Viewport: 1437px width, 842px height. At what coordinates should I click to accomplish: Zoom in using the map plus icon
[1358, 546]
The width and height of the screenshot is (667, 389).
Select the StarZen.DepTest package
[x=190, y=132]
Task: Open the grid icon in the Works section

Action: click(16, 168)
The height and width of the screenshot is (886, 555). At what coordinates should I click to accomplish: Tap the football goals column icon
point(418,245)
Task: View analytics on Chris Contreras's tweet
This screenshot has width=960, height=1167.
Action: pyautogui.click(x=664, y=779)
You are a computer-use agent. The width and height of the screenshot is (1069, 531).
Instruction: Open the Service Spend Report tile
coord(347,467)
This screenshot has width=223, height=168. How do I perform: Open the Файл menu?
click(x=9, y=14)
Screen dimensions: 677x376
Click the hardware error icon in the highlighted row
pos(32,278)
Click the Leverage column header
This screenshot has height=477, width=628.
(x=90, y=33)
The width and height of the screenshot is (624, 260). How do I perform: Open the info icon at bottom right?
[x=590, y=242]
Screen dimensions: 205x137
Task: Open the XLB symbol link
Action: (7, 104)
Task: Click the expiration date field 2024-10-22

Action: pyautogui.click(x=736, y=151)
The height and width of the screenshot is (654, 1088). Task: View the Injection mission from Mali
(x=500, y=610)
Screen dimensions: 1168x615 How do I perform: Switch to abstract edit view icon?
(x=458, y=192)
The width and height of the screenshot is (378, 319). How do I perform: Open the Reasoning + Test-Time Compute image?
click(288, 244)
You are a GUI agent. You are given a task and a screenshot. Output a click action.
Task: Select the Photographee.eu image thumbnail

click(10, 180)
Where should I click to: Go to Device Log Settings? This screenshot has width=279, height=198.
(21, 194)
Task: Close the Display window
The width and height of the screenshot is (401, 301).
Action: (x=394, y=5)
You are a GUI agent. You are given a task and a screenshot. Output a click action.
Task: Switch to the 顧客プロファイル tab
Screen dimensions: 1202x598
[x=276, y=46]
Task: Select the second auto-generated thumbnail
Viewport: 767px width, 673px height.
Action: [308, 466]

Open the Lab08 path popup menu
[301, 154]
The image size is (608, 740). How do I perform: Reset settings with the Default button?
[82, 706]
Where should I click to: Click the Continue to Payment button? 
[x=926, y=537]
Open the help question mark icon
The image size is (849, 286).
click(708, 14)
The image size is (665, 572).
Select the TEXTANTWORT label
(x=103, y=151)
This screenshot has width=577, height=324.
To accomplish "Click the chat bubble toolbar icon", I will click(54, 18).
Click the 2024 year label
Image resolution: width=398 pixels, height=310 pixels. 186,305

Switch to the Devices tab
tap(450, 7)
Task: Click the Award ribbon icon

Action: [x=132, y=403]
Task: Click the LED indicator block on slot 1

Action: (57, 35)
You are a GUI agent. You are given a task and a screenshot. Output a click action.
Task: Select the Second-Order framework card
====
Having looked over the entries above, reproduce all of them exactly.

*RESULT OF THIS EXERCISE*.
Viewport: 1437px width, 842px height. At what coordinates should I click to accomplish: Zoom in using the map plus icon
[1358, 546]
The width and height of the screenshot is (667, 389).
Select the StarZen.DepTest package
[x=190, y=132]
Task: Open the grid icon in the Works section

Action: click(16, 168)
The height and width of the screenshot is (886, 555). At what coordinates should I click to accomplish: Tap the football goals column icon
point(418,245)
Task: View analytics on Chris Contreras's tweet
This screenshot has width=960, height=1167.
Action: pyautogui.click(x=664, y=779)
You are a computer-use agent. The width and height of the screenshot is (1069, 531).
Instruction: Open the Service Spend Report tile
coord(347,467)
This screenshot has width=223, height=168. How do I perform: Open the Файл menu?
click(x=9, y=14)
Screen dimensions: 677x376
Click the hardware error icon in the highlighted row
pos(32,278)
Click the Leverage column header
This screenshot has height=477, width=628.
(x=90, y=33)
The width and height of the screenshot is (624, 260). How do I perform: Open the info icon at bottom right?
[x=590, y=242]
Screen dimensions: 205x137
Task: Open the XLB symbol link
Action: (7, 104)
Task: Click the expiration date field 2024-10-22

Action: pyautogui.click(x=736, y=151)
The height and width of the screenshot is (654, 1088). Task: View the Injection mission from Mali
(x=500, y=610)
Screen dimensions: 1168x615 How do I perform: Switch to abstract edit view icon?
(x=458, y=192)
The width and height of the screenshot is (378, 319). How do I perform: Open the Reasoning + Test-Time Compute image?
click(288, 244)
You are a GUI agent. You are given a task and a screenshot. Output a click action.
Task: Select the Photographee.eu image thumbnail

click(10, 180)
Where should I click to: Go to Device Log Settings? This screenshot has width=279, height=198.
(21, 194)
Task: Close the Display window
The width and height of the screenshot is (401, 301).
Action: (x=394, y=5)
You are a GUI agent. You are given a task and a screenshot. Output a click action.
Task: Switch to the 顧客プロファイル tab
Screen dimensions: 1202x598
[x=276, y=46]
Task: Select the second auto-generated thumbnail
Viewport: 767px width, 673px height.
Action: [308, 466]

Open the Lab08 path popup menu
[301, 154]
The image size is (608, 740). How do I perform: Reset settings with the Default button?
[82, 706]
Where should I click to: Click the Continue to Payment button? 
[x=926, y=537]
Open the help question mark icon
The image size is (849, 286).
click(708, 14)
The image size is (665, 572).
Select the TEXTANTWORT label
(x=103, y=151)
This screenshot has width=577, height=324.
To accomplish "Click the chat bubble toolbar icon", I will click(54, 18).
Click the 2024 year label
Image resolution: width=398 pixels, height=310 pixels. 186,305

Switch to the Devices tab
tap(450, 7)
Task: Click the Award ribbon icon

Action: [x=132, y=403]
Task: Click the LED indicator block on slot 1

Action: (57, 35)
You are a GUI agent. You are given a task and a screenshot. Output a click action.
Task: Select the Second-Order framework card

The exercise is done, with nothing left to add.